Le Harper’s Bazaar américain apprécie particulièrement ces expérimentations. Entre 1933 et 1944, Man Ray donne libre cours à sa créativité, avant de mettre un point final à sa carrière de photographe de mode.
Peggy Guggenheim
Paul Poiret est le premier client de Man Ray dans le domaine de la mode. Poiret convainc Man Ray de se lancer dans la photographie de mode, les magazines de mode abandonnant de plus en plus l’illustration pour la photographie. Techniquement, le photographe n’est encore nulle part, et ses premiers shootings pour Poiret sont gratuits. Cependant, des personnalités célèbres posent pour lui, comme Peggy Guggenheim, dans une robe Poiret scintillante.

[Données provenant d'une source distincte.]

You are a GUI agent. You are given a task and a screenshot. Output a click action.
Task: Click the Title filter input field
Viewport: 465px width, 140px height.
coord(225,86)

La photo n’est pas de l’art
Le Musée du Luxembourg à Paris est parvenu à rassembler un nombre incroyable de photos de mode originales pour l’exposition "Man Ray et la mode". Ce n’était pas gagné d’avance: Man Ray envoyait ses négatifs - des exemplaires uniques - aux rédactions, qui en devenaient les propriétaires.
"Sans Man Ray, la photographie ne serait pas une forme d’art à part entière aujourd’hui."Reinhold Mißelbeck
En les voyant ainsi, toutes ensemble, on remarque que les photos de mode de Man Ray ne sont en rien comparables à la façon dont les photographes classiques représentaient la mode - et la femme - à l’époque. La mode était son terrain de jeu, où il s’adonnait à toutes sortes d’expérimentations.
Certains clichés sont si iconiques qu’on en oublie qu’ils étaient commissionnés. Son célèbre gros plan "Les larmes" (des yeux de femme aux longs cils d’où coulent des larmes de glycérine) était une image publicitaire pour la marque de mascara Cosmécil (en 1934).
Venus maquillée
La sculpture est souvent présente dans les photographies de Man Ray. Dans certaines campagnes publicitaires, il donne parfois aussi des traits humains aux sculptures, comme cette "Tête de Vénus maquillée", une image publicitaire de 1932.
Pourtant, la peinture continue à hanter l’artiste américain. "Dans les années 1930, j’étais demandé par des agences de publicité et des magazines de mode. Mon studio était rempli de matériel photographique pour impressionner les clients, alors que les murs étaient couverts de mes peintures", écrit Man Ray dans ses mémoires. "Personne, à part les surréalistes et quelques amis, ne les regardait." La face B du succès en quelque sorte...
En 1937, Man Ray réalise un ouvrage, en collaboration avec l’écrivain surréaliste André Breton, "La photographie n’est pas de l’art". Ce titre est ironique: "Man Ray est l’un des premiers artistes à être plus apprécié en tant que photographe qu’en tant que peintre ou sculpteur", écrit l’historien de la photographie Reinhold Mißelbeck. "Sans lui, la photographie ne serait pas une forme d’art à part entière aujourd’hui."
Man Ray et la Mode, du 23 septembre au 17 janvier au Musée du Luxembourg à Paris.